Phospholipid-dependence of plant UDP-glucose-sterol-β-D-glucosyltransferase. II. Acetone-mediated delipidation and kinetic studies

Abstract

Etiolated maize coleoptiles microsomes were delipidated by acetone. The resulting acetone powder, when resuspended in buffer and tested with radioactive UDP-glucose has lost the UDP-glucose:sterol β-D-glucosyltransferase (UDPG-SGTase) activity present in the microsomes. Addition of Triton X-100 at solubilizing concentration reveals only a residual activity (1% of the original solubilized microsomal activity). Simultaneous addition of Triton and sterols restores a low activity (20% of the solubilized microsomal activity).
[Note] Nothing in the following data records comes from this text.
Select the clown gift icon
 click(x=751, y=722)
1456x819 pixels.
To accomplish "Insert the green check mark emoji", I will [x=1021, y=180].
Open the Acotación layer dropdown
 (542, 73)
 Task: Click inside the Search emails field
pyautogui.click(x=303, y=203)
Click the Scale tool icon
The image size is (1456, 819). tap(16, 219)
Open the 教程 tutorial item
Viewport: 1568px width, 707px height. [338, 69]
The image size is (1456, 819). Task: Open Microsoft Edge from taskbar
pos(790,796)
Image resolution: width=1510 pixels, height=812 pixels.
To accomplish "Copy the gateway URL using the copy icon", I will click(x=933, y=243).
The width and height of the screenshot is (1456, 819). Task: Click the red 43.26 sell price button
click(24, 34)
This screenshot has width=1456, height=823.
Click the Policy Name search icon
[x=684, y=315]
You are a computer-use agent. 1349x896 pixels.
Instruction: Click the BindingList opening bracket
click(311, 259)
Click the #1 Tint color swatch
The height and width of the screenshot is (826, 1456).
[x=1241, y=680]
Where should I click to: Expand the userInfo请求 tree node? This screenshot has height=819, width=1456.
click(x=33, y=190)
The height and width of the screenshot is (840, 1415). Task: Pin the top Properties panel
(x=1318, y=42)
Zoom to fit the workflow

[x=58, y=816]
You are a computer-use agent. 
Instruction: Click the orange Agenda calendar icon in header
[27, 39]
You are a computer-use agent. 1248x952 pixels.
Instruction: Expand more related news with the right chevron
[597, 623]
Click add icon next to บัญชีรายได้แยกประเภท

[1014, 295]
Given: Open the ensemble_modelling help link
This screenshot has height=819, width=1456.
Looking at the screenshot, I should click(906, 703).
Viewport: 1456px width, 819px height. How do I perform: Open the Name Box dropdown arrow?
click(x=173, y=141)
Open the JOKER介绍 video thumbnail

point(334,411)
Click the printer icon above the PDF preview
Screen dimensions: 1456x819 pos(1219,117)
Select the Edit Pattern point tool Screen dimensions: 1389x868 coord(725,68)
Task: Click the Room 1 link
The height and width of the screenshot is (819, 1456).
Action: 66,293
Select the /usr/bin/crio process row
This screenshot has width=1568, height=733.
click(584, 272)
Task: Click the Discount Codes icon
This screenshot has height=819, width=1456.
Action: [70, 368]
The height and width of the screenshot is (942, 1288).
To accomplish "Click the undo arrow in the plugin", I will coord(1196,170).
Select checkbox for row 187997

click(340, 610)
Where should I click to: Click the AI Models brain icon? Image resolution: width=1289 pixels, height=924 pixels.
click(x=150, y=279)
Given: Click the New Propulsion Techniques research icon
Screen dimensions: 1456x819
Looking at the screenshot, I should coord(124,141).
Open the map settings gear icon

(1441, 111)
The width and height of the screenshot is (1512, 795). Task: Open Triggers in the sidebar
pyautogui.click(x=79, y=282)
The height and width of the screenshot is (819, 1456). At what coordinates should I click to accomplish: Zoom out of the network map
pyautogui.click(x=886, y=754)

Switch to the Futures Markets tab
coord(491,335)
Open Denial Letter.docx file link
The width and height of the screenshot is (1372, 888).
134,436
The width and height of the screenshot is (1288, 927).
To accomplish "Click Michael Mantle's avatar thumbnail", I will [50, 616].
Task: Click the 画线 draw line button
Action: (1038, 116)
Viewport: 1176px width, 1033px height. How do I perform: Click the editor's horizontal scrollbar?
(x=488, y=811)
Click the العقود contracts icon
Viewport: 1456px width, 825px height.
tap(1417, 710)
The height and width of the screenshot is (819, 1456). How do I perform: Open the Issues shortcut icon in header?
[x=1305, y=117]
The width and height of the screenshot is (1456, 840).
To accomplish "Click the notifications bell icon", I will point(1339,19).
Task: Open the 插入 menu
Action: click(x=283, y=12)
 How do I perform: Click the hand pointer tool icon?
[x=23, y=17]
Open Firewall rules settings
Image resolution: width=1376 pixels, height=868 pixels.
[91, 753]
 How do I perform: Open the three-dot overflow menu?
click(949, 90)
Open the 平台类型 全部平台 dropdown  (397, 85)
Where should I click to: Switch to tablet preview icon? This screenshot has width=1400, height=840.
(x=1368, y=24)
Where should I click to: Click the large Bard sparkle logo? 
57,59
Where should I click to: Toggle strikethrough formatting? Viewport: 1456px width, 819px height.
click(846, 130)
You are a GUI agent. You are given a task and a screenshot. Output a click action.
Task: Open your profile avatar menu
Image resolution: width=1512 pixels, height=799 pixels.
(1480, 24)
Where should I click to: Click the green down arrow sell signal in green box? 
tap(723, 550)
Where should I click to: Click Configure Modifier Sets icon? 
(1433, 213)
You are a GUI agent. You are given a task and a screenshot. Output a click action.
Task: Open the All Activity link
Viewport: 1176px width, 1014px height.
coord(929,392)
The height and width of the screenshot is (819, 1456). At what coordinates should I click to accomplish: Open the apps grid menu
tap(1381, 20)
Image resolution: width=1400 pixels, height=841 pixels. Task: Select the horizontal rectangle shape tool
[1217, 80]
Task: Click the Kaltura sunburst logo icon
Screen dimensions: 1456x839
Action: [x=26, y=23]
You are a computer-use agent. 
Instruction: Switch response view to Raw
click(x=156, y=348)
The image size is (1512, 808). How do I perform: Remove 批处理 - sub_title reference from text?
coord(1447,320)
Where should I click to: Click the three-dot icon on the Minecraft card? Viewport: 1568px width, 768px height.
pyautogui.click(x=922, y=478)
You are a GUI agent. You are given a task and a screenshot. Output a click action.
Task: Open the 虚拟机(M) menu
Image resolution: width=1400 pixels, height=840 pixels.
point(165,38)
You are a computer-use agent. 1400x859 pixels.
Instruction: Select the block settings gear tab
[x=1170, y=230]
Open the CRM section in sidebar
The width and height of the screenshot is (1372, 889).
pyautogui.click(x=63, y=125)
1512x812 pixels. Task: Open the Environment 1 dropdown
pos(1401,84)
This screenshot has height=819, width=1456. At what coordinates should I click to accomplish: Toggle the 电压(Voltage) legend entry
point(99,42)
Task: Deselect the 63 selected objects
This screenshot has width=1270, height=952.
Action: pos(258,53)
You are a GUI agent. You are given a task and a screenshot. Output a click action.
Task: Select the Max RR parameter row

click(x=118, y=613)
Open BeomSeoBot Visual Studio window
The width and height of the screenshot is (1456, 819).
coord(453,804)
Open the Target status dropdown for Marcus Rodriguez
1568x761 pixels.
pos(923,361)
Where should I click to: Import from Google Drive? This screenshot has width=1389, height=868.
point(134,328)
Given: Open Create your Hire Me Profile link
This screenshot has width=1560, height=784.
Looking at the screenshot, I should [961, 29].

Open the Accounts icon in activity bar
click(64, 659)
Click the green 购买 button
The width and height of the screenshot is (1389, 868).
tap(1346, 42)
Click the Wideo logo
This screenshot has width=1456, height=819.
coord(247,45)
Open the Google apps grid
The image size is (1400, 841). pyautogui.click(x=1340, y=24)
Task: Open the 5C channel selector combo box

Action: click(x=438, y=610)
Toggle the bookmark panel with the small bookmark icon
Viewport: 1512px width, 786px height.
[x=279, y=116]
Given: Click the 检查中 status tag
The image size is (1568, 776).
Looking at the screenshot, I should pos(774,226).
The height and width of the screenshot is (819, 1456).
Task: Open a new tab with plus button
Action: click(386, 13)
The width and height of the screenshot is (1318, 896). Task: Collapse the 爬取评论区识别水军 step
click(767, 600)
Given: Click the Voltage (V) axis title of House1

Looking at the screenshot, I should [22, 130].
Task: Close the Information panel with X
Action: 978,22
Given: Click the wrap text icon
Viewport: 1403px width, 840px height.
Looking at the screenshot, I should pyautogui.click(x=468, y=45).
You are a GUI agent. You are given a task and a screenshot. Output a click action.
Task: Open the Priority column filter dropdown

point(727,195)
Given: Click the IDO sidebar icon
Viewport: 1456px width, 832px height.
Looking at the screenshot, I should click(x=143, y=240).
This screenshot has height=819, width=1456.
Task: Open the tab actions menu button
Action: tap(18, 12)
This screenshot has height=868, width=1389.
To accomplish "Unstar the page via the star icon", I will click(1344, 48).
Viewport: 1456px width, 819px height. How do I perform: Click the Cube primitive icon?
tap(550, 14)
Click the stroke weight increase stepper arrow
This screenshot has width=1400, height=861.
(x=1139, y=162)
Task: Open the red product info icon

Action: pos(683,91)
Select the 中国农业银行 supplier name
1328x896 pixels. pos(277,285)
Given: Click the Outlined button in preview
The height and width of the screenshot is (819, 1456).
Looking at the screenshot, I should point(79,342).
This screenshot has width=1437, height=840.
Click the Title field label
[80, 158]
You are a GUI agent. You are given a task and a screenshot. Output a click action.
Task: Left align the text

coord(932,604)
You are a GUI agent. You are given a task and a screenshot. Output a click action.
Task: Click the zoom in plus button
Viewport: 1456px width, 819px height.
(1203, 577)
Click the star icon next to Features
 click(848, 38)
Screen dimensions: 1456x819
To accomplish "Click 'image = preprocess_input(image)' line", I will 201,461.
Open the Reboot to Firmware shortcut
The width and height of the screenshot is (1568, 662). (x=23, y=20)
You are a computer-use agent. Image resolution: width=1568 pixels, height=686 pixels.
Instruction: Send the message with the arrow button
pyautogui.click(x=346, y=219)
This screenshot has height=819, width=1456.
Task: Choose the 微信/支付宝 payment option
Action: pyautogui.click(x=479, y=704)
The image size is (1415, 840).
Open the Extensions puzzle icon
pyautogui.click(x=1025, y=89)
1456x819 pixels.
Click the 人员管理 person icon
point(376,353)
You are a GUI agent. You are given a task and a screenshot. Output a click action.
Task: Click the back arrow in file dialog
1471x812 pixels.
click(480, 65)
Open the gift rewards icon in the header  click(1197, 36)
The subsequent addition of the coarse acetonic extract, or phospholipids purified from it, produces the restoration of 100% of the original activity. These results, together with those of the preceding paper, P. Bouvier-Navé et al., Plant Sci. Lett., 36 (1984) 19, point toward the phospholipid dependence of plant UDPG-SGTase. Unlike the microsomal or plasma membrane preparations of UDPG-SGTase activity, the acetone powder is a sterol-depleted preparation and thus, allowed a bisubstrate kinetic analysis of UDPG-SGTase mechanism. Reciprocal plots of initial rates of activity indicate clearly that the kinetics follow a sequential mechanism. The sterolic substrate specificity of the enzyme was also studied and is discussed.